Defendants argue that the Complaint should be dismissed because Plaintiff received adequate medical treatment while he was detained and, therefore, cannot establish that his constitutional right to adequate medical care was violated. Plaintiff admits that he was seen by medical professionals upon his complaint of back pain and he was prescribed medication to treat his discomfort. On July 12, 2004, Plaintiff was seen by a nurse who recommended that Plaintiff be placed on a bottom bunk and be scheduled to see a physician. (Doc.

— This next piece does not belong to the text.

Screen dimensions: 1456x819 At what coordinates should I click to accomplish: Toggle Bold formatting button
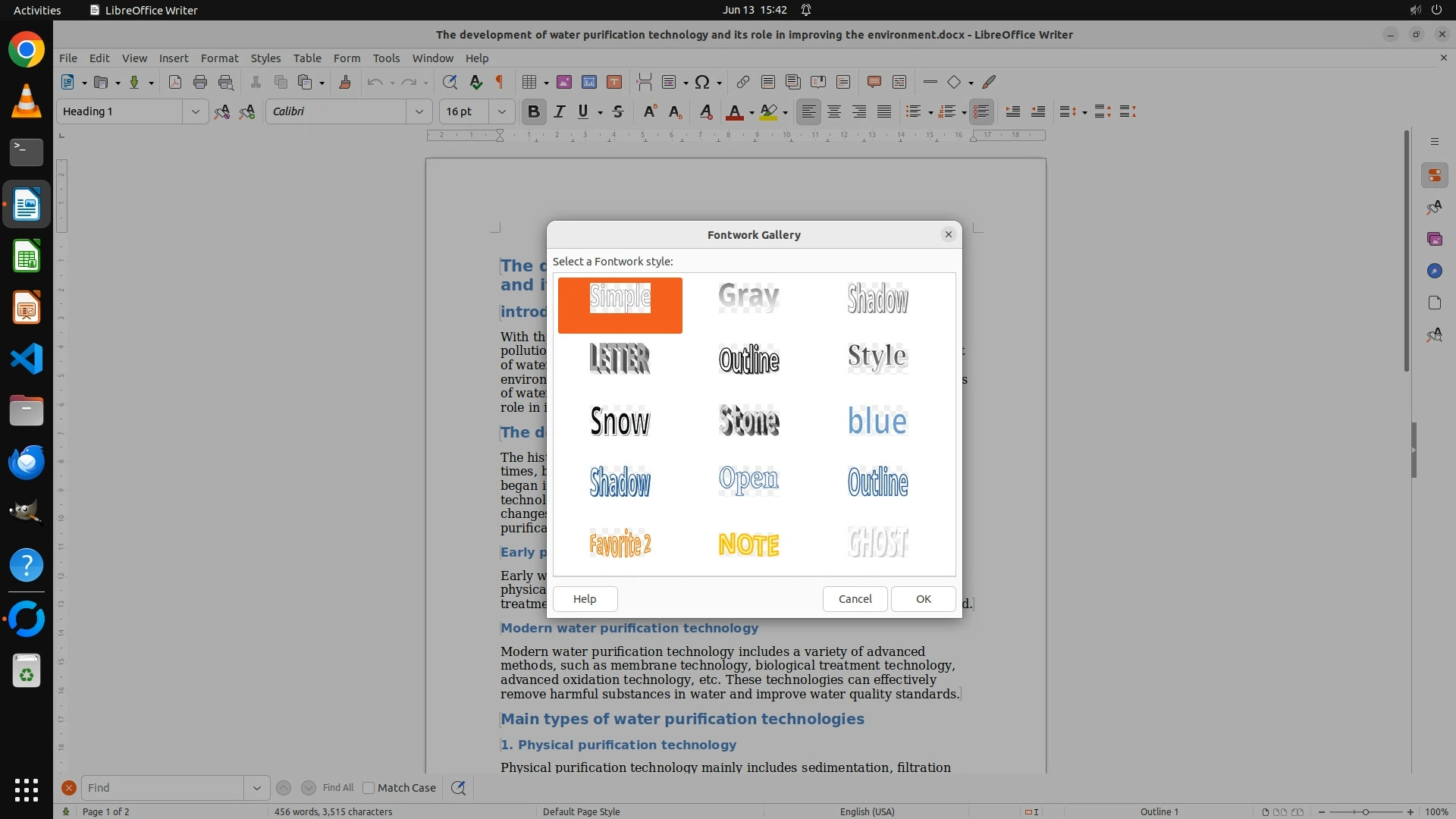click(534, 111)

No. 6 at ¶ 18.) On July 14 and 15, 2004, Plaintiff was treated by a physician assistant who prescribed medication to treat Plaintiff's discomfort. On August 23, 2004, Plaintiff submitted a complaint to the Inmate Complaint Review System, and subsequently, ICE approved Plaintiff's request for a surgical consultation with an orthopedic surgeon. (Id. at ¶ 22.) On October 1, 2004, Plaintiff was evaluated by an orthopedic surgeon who refused to perform surgery due to fear of further neurological complications. (Id. at ¶ 23.)

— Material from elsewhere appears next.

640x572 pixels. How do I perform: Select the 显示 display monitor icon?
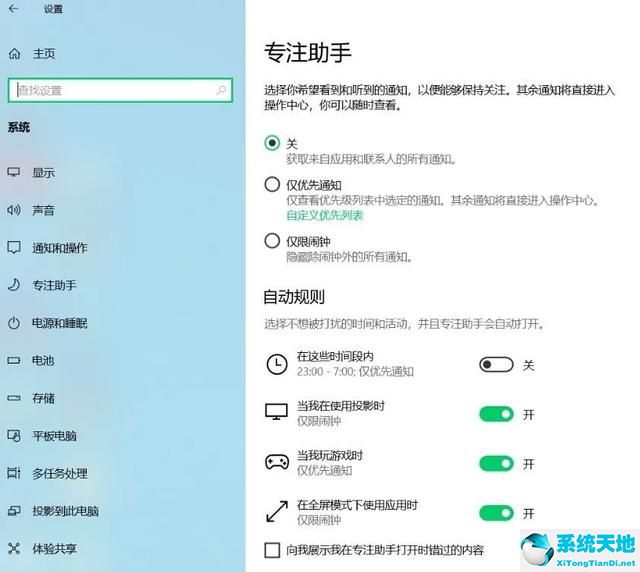(x=14, y=172)
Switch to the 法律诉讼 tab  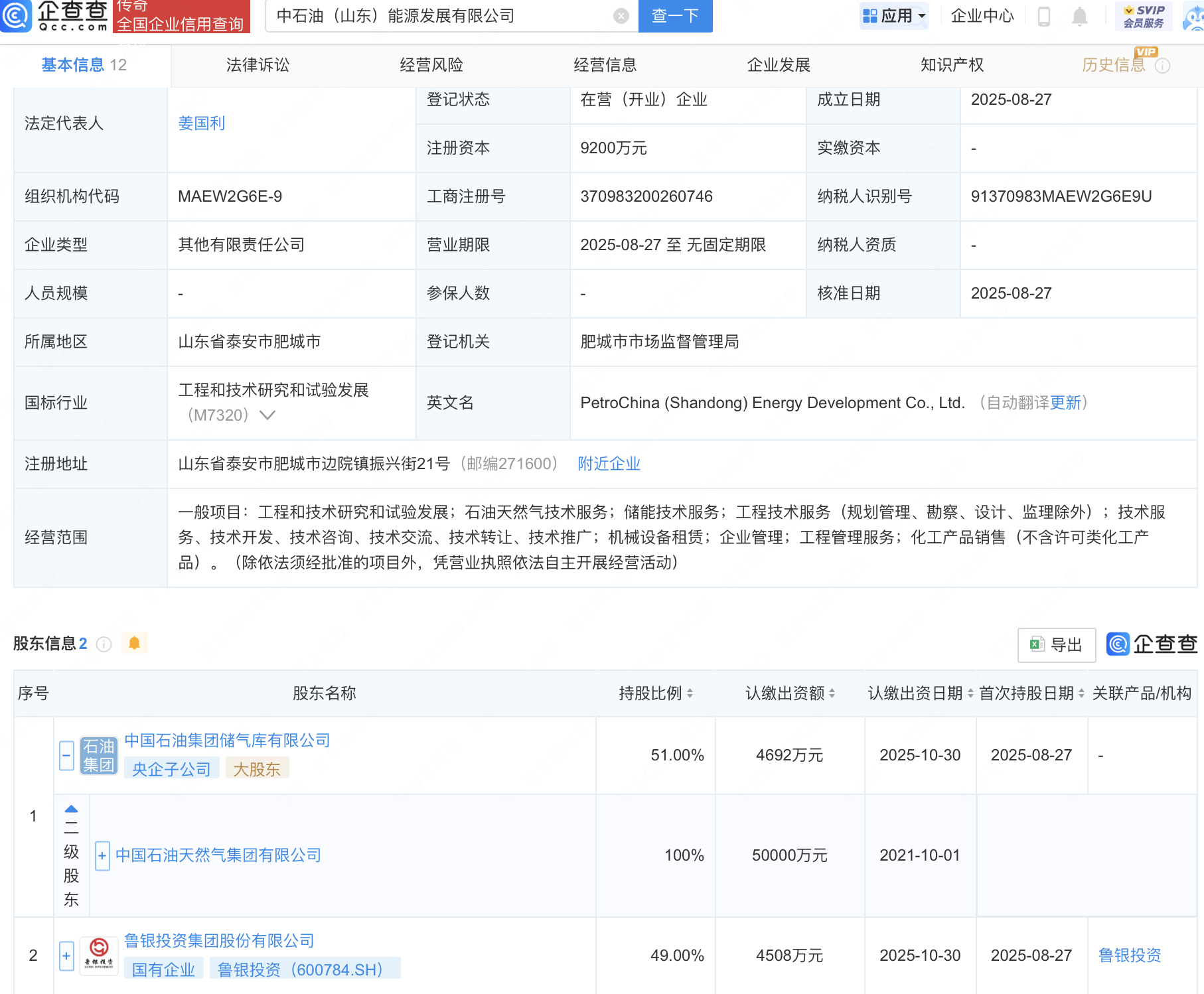pyautogui.click(x=258, y=64)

It is clear from Plaintiff's allegations that Defendants provided him with medical care. Plaintiff's allegations do not give rise to a claim of deliberate indifference; rather Plaintiff merely disagrees with the course of treatment provided to him. "`Where a[n] [inmate] has received some medical attention and the dispute is over the adequacy of the treatment, federal courts are generally reluctant to second guess medical judgment and to constitutionalize claims which sound in state tort law.'" United States ex rel. Walker v. Favette County, 599 F.2d 573, 575 n. 2 (3d Cir. 1979) (quoting Westlake v. Lucas, 537 F.2d 857, 860 n. 5 (6th Cir. 1976)); see also Parham v. Johnson, 126 F.3d 454, 458 n. 7 (3d Cir. 1997) (it is "well-established law in this and virtually every circuit that actions characterizable as medical malpractice do not rise to the level of `deliberate indifference'"). Thus "physicians' decisions not to perform particular tests or diagnostic measures on a[n] [inmate] will not support a § 1983 claim." Thomas v. Zinkel, 155 F. Supp 2d 408, 411 (E.D. Pa. 2001) (citing Estelle v. Gamble, 429 U.S. 97, 107 (1976)). Accordingly, the Complaint's allegations do not give rise to a valid claim for inadequate medical care under the Fourteenth Amendment and therefore, Defendants' motions to dismiss will be granted.
IV. CONCLUSION
Based on the foregoing, the Court concludes that Defendants' motions to dismiss pursuant to Rule 12(b)(6) of the Federal Rules of Civil Procedure will be granted. As a general rule, a court should allow a plaintiff leave to amend a complaint prior to dismissal. However, dismissal without leave to amend is permissible where amendment would be futile. Alston v. Parker, 363 F.3d 229, 235 (3d Cir. 2004). Because Plaintiff received the medical attention owed to him under the Eighth Amendment, the Court finds that leave to amend the Complaint would be futile. V. ORDER AND NOW, on this 8th day of February, 2006, upon consideration of the foregoing, IT IS HEREBY ORDERED THAT Defendants' motions to dismiss (Doc. Nos. 20, 22) are GRANTED and Plaintiff's Amended Complaint (Doc. No. 6) is DISMISSED. The Clerk of Court is directed to close the file.